** Records to use **

----

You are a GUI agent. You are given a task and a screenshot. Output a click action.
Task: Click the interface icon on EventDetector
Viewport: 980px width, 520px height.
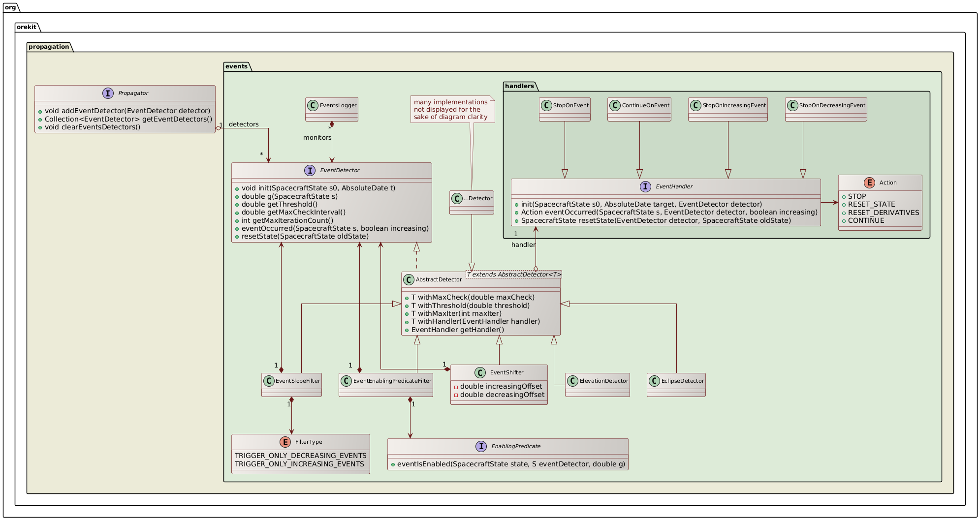point(310,170)
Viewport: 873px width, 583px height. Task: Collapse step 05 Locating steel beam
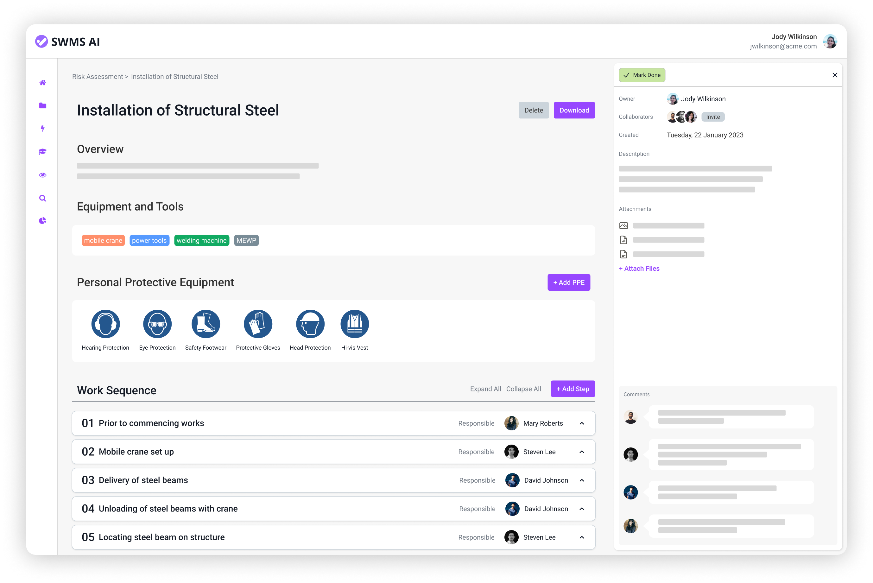[582, 537]
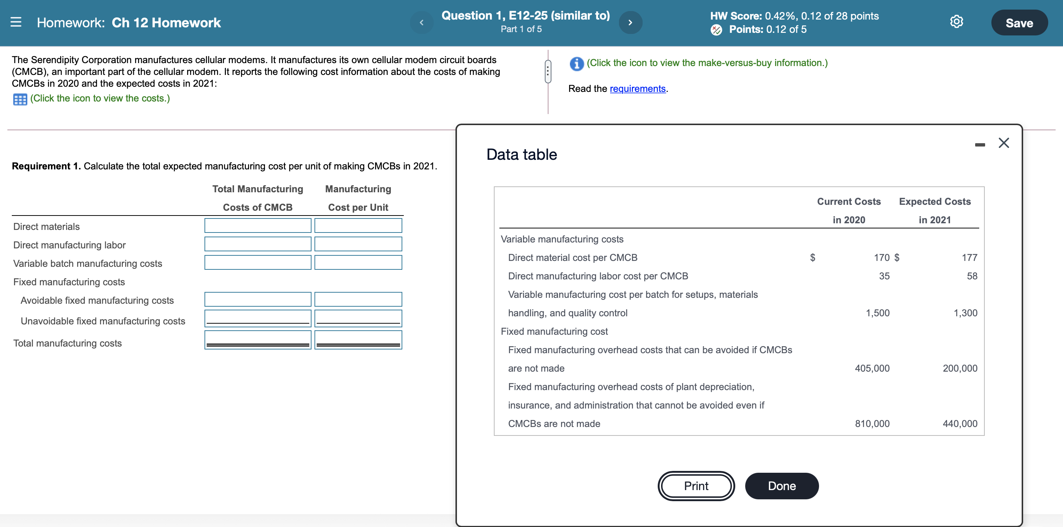Open the hamburger navigation menu
This screenshot has height=527, width=1063.
16,23
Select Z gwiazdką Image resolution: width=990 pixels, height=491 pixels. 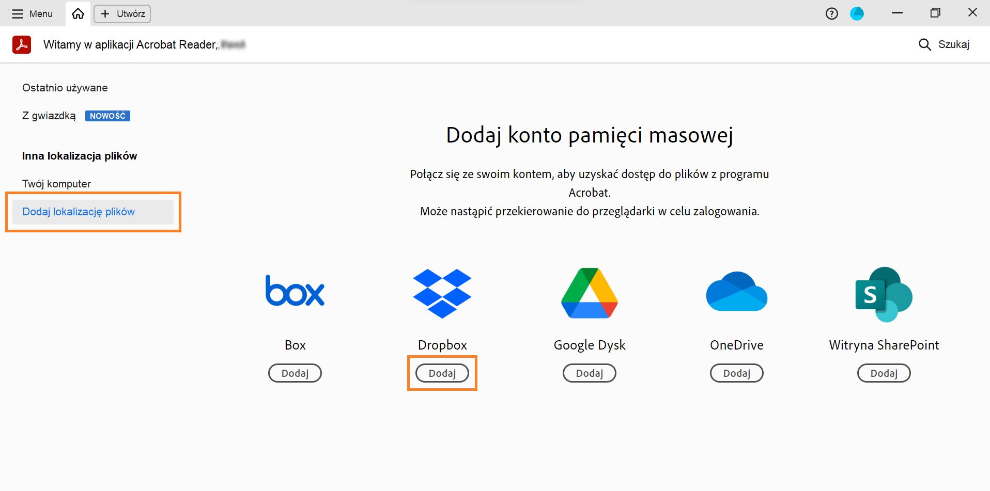[x=49, y=116]
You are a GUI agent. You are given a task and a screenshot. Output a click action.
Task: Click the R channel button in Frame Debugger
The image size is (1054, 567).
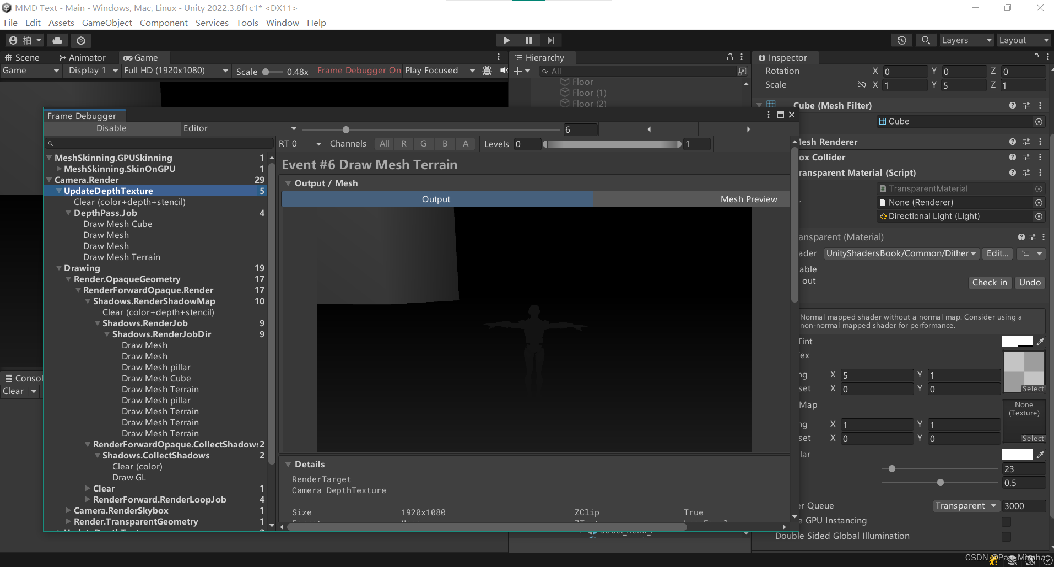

----

** Exercise **
Write out the lines of the material from the one containing "Task: Click the R" through the last, exactly and only those. Leave every picture out.

** Response to the task **
Task: Click the R channel button in Frame Debugger
The image size is (1054, 567).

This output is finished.